**Try it**. The expected output is each line from the one containing "The height and" to the last line of the data below, set down exactly, minus the pictures.

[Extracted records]
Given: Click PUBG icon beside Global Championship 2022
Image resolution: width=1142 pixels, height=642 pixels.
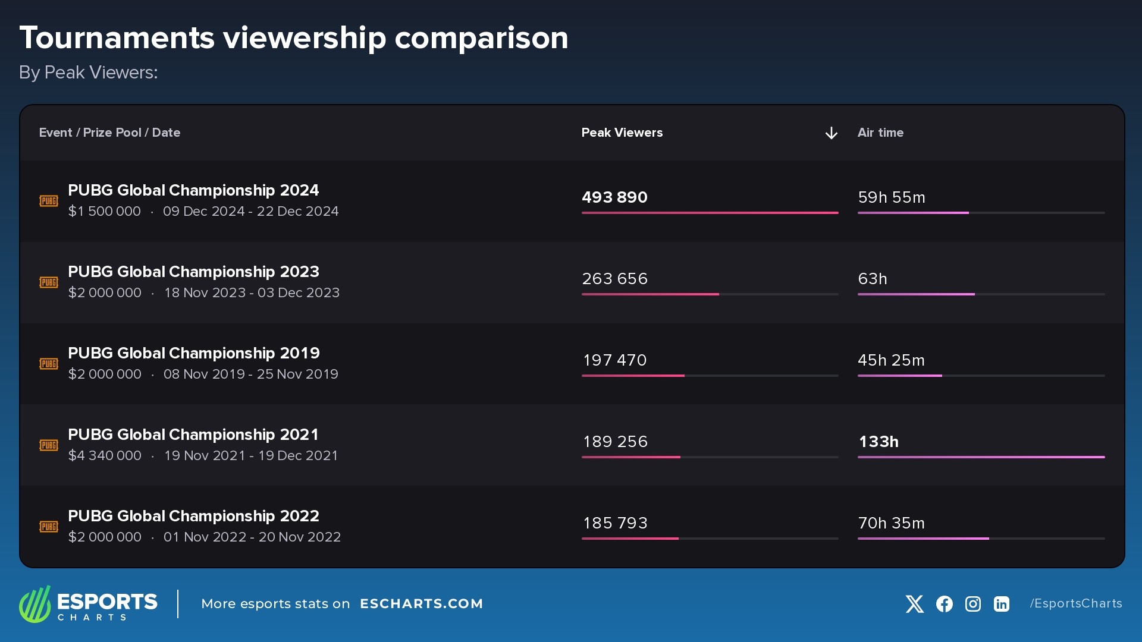Looking at the screenshot, I should point(49,527).
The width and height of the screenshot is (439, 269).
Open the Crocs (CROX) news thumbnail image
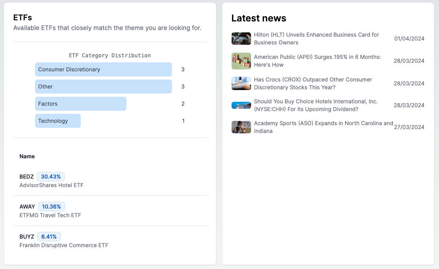click(241, 83)
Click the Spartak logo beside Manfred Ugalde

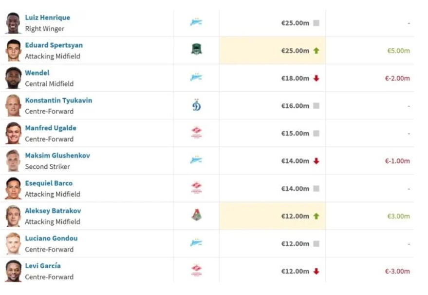click(x=196, y=133)
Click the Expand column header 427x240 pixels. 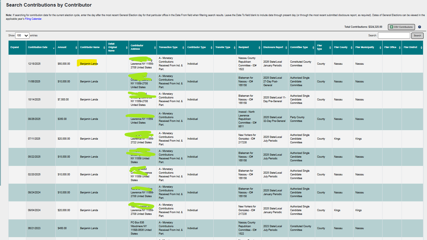[15, 47]
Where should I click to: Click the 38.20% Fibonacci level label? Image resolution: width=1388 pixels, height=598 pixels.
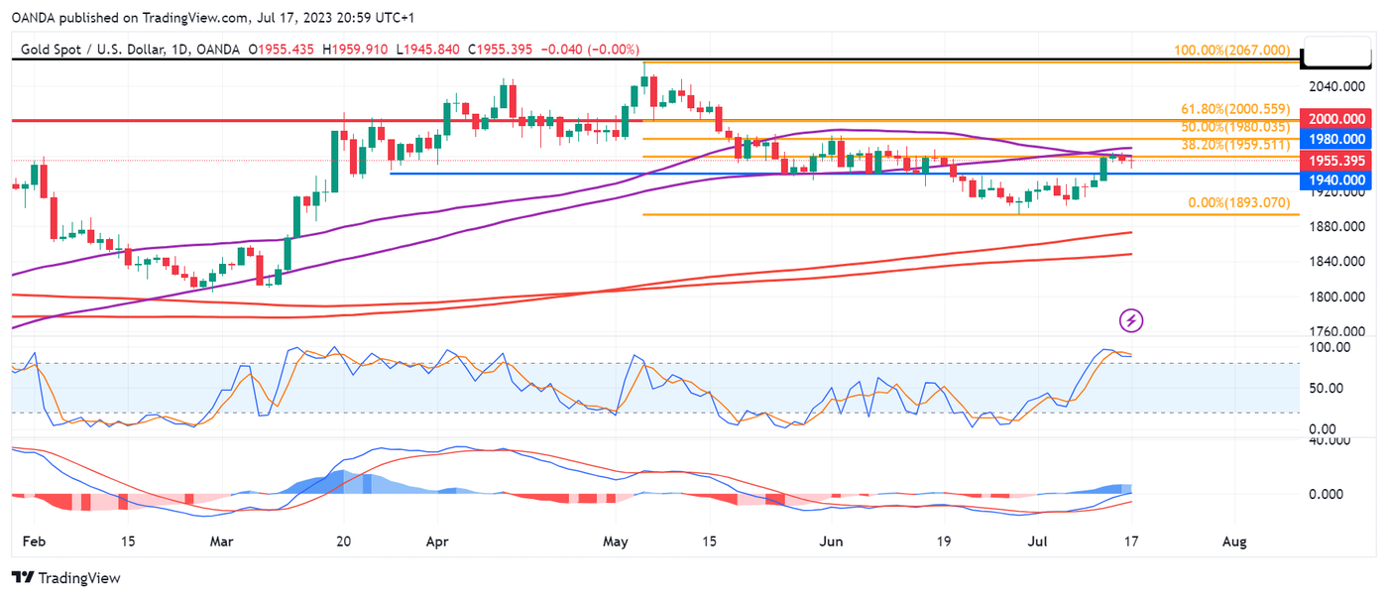(1235, 145)
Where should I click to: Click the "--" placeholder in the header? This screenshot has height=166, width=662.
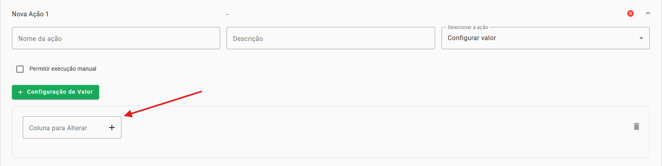pos(227,15)
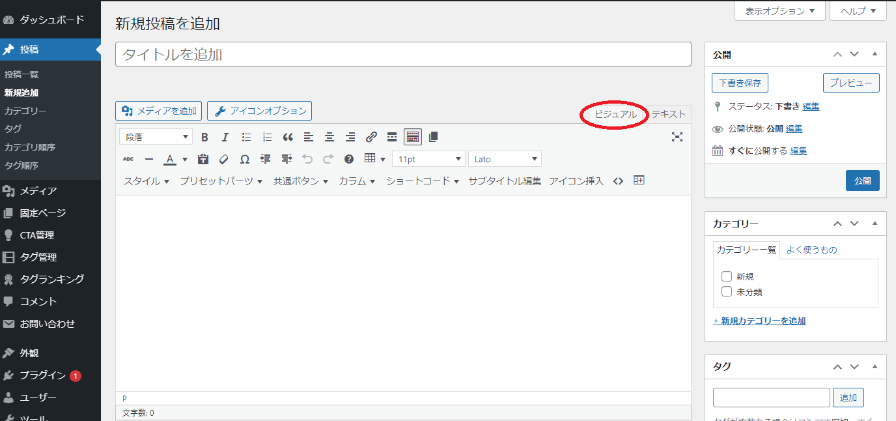
Task: Open the 段落 paragraph format dropdown
Action: click(156, 137)
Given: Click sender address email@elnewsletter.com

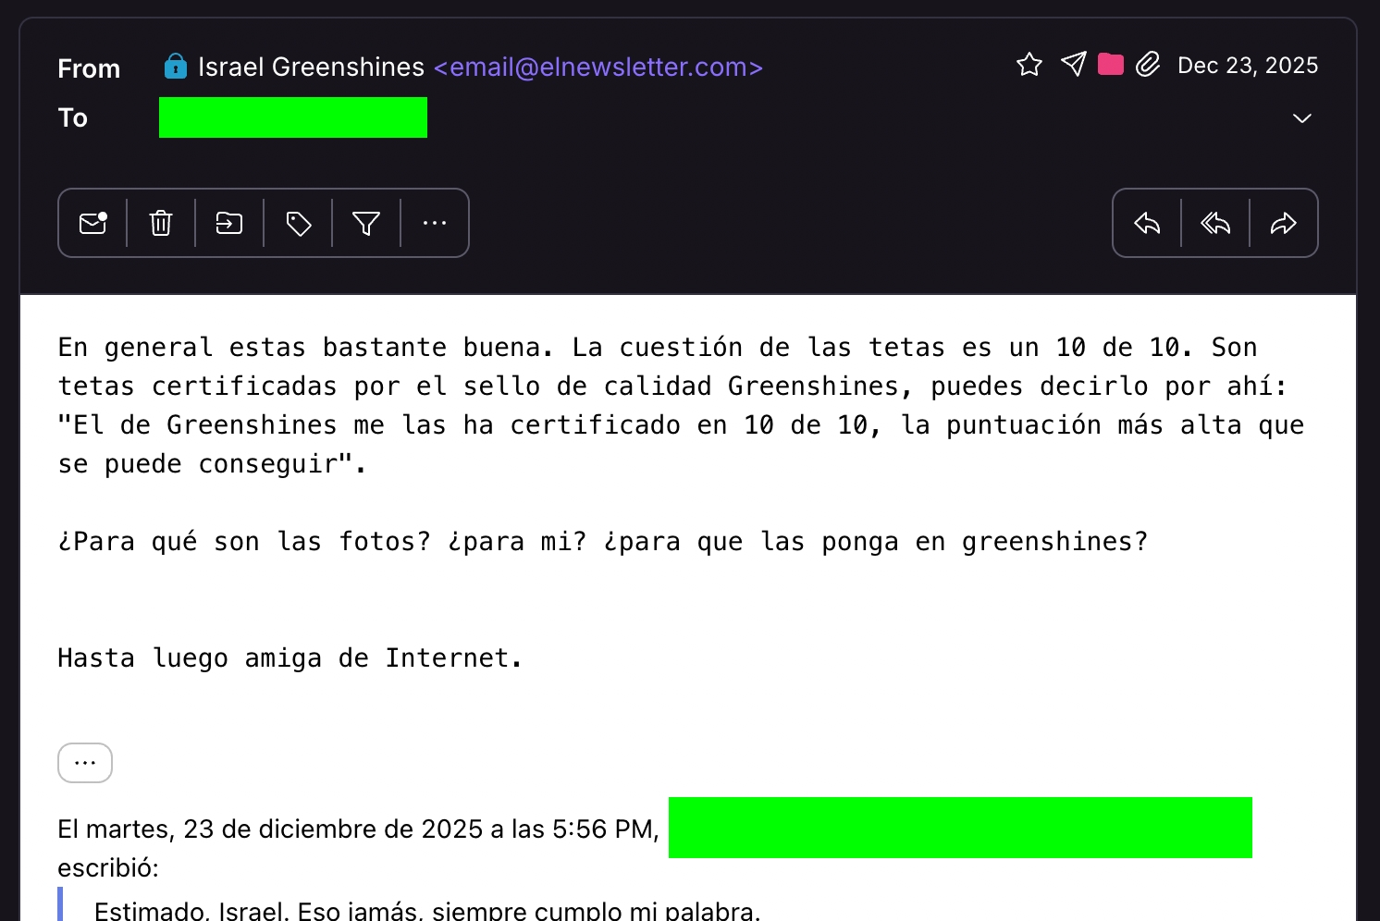Looking at the screenshot, I should (x=598, y=68).
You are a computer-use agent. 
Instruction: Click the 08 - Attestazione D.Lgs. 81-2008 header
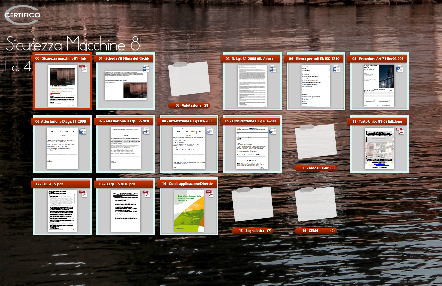(x=187, y=121)
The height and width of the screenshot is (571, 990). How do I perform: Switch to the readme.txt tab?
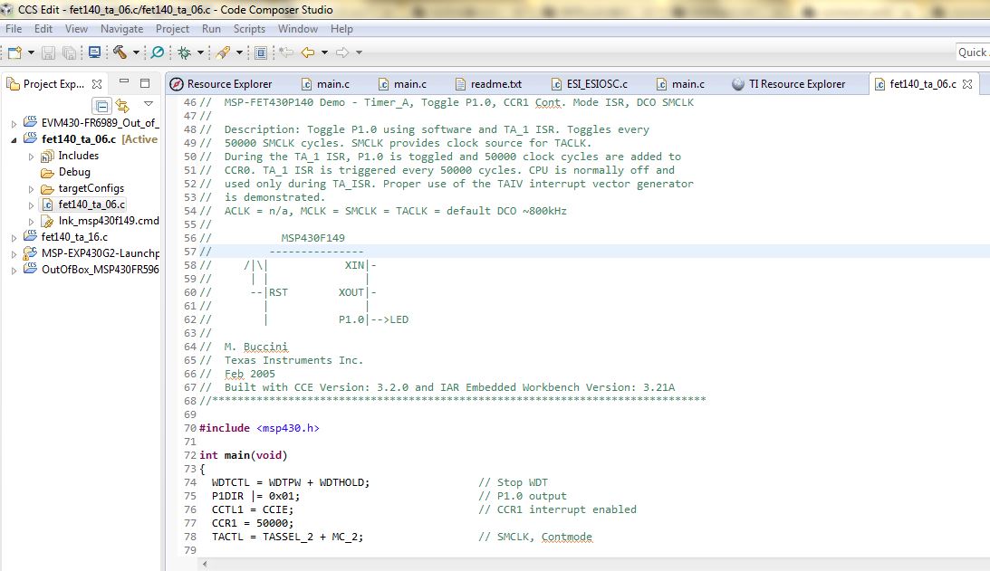(495, 84)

**Worked solution**.
The height and width of the screenshot is (571, 990). How do I perform: Switch to the readme.txt tab?
(495, 84)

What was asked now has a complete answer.